Robot Chicken was conceptually preceded by "Twisted ToyFare Theatre", a humorous photo comic strip appearing in ToyFare: The Toy Magazine. Matthew Senreich, an editor for ToyFare, got in touch with actor Seth Green when the former learned that the latter had made action figures of castmates from Buffy the Vampire Slayer and asked to photograph them. Months later, Green asked Senreich to collaborate on an animated short for Late Night with Conan O'Brien, featuring toy versions of himself and O'Brien. This led to the 12-episode stop-motion series Sweet J Presents on the Sony website Screenblast.com in 2001. Conan O'Brien is voiced by Family Guy creator Seth MacFarlane in the first episode ("Conan's Big Fun").

Continuing the concept of the web series, the show creators pitched Robot Chicken as a television series, the name being inspired by a dish on the menu at a West Hollywood Chinese restaurant, Kung Pao Bistro, where Green and Senreich had dined. (Other ideas for the series' name included Junk in the Trunk, The Deep End, and Toyz in the Attic; some of these would be reworked into episode titles for the first season.) Some television networks and sketch shows rejected the series, including Comedy Central, MADtv, Saturday Night Live, and even Cartoon Network. However, someone at that network passed the pitch along to its nighttime programming block, Adult Swim, around the same time that Seth MacFarlane (various voices, 2005–present) told Green and Senreich to pitch the show to the channel. On February 20, 2005, the series premiered on Adult Swim.

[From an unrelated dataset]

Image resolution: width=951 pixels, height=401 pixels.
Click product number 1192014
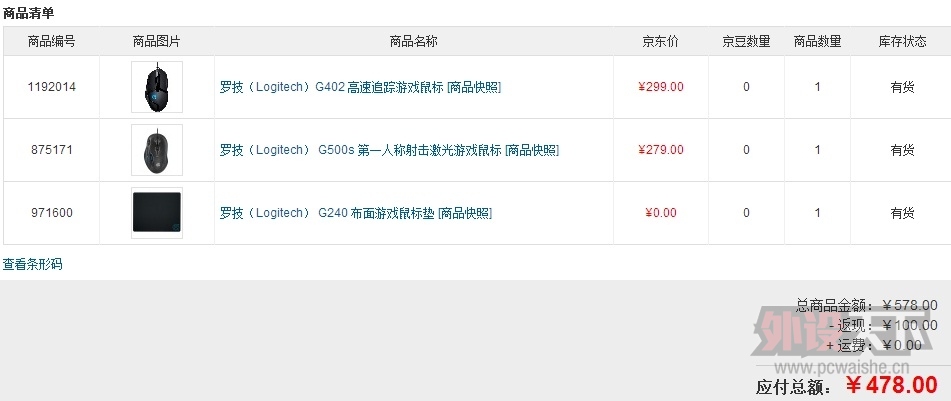(52, 87)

The show was created, written, and produced by Green and Senreich and produced by ShadowMachine Films (Seasons 1–5) and Stoopid Buddy Stoodios in association with Stoop!d Monkey, Williams Street, Sony Pictures Digital (Seasons 1–5) and Sony Pictures Television (Seasons 6–10). The show mocks popular culture, referencing toys, movies, television, games, popular fads, and more obscure references like anime cartoons and older television programs, much in the same vein as comedy sketch shows like Saturday Night Live. It employs stop-motion animation of toys, action figures, claymation, and various other objects, such as tongue depressors, The Game of Life pegs, and popsicle sticks. The show's creators were inspired by works such as Monty Python's Flying Circus, Pee-wee's Playhouse and The Kentucky Fried Movie.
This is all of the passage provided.